The National Building Museum in Washington, D.C. has opened a new exhibit addressing seven of the Capital City’s Brutalist buildings.
Some people love them. Some people hate them. Others simply love to hate them.
But they’re innovative – if controversial – structures from the 1960s and ‘70s, when the federal government was expanding and consolidating its agencies.
Marcel Breuer designed two of the Brutalists in the exhibition, including The Weaver and Humphrey Buildings. Weaver is home to HUD and the first federal building designed with poured-in-place concrete with precast concrete windows. Humphrey houses the Department of Health, Education and Welfare.
Gordon Bunshaft designed the circular Hirshorn Museum on the National Mall. “He had originally proposed cladding it in limestone, but because of the Vietnam War era and restrictions on imports, he chose aggregates for a very different look and feel,” says curator Dr.
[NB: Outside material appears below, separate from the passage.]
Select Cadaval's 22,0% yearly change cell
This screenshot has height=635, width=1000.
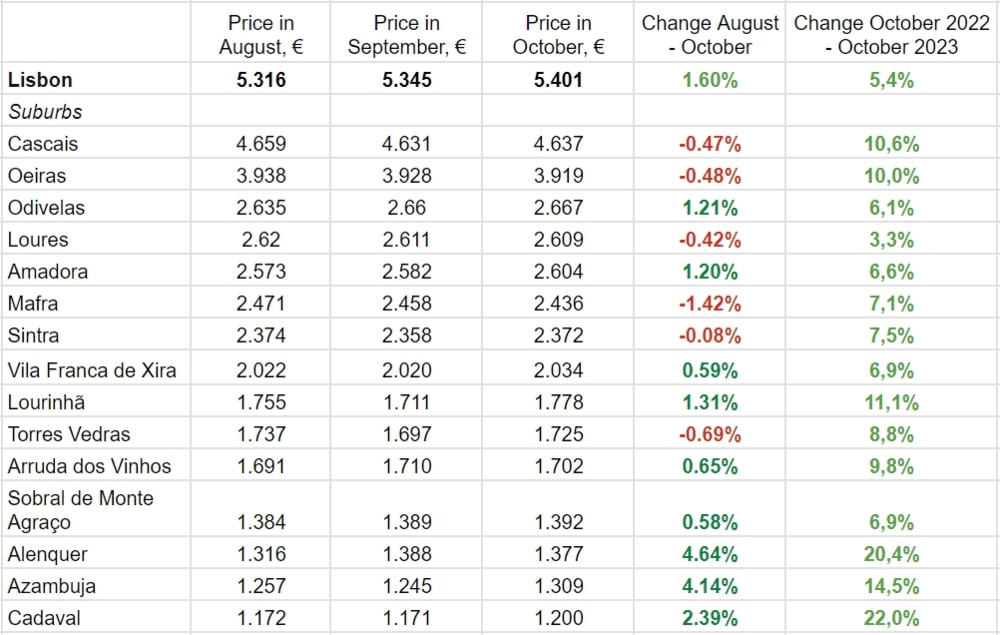(x=891, y=618)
Angela Person, associate professor of architecture at the University of Oklahoma.
The Forrestal Building was an extension of the Pentagon and later used to house the Department of Energy. It was designed by a trio of firms: Curtis and Davis, Frank Grad and sons and Fordyce and Handy Associates.
Almost all the structures, including the uber-Orwellian Hoover FBI headquarters, are built of concrete and glazing, with the exception of the Euram Building. “We included it because it used brick as well,” she says. “Hartman Cox did it in 1972 and they’re still doing work today.”
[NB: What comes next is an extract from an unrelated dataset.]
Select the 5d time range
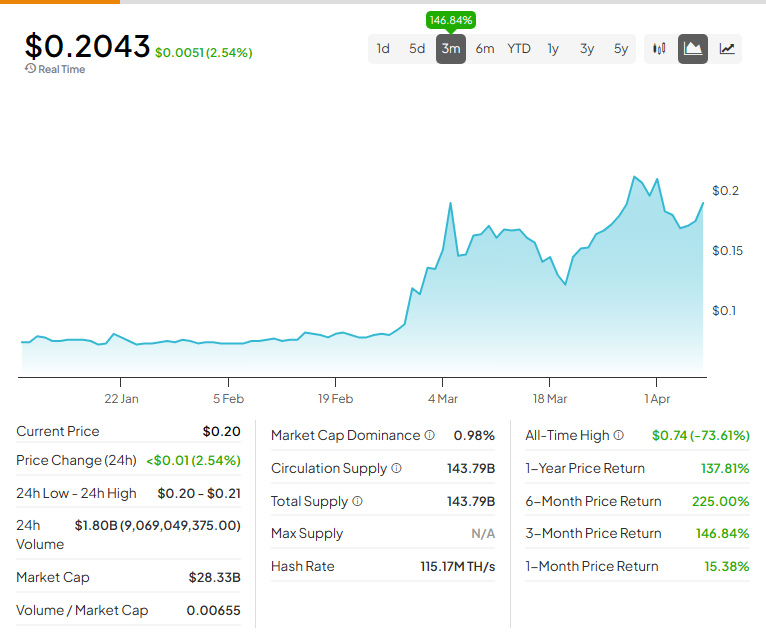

Photography for the show is by Ty Cole, who’s been shooting architecture for about 20 years now, including a great deal of work by Paul Rudolph in New Haven. For this exhibit, he focused mostly not on larger sections of the structures, but vignettes instead. “That’s how I view buildings, rather than as a whole,” he says.
Luckily for us, the exhibit includes Harry Weese’s D.C. Metro, with its coffered and vaulted ceilings inspired by Daniel Burnham’s Union Station. “From a building technology perspective it’s an iconic interpretation of what’s possible with cast concrete,” Person says.
Alas, there’s a downside to the construction of some D.C. Brutalist buildings – besides their design. As the museum notes in the exhibition, they may have been seen at the time as a cost-effective solution for public construction. But they also led to the displacement of thousands of residents and businesses, predominantly African American and immigrant families.
To urban planners of the day in Washington and elsewhere across the nation, it was a simple matter of following the “path of least resistance.”
But are they a symbol of improvement and advancement for the people of D.C. and the nation today?
That discussion is still up for grabs.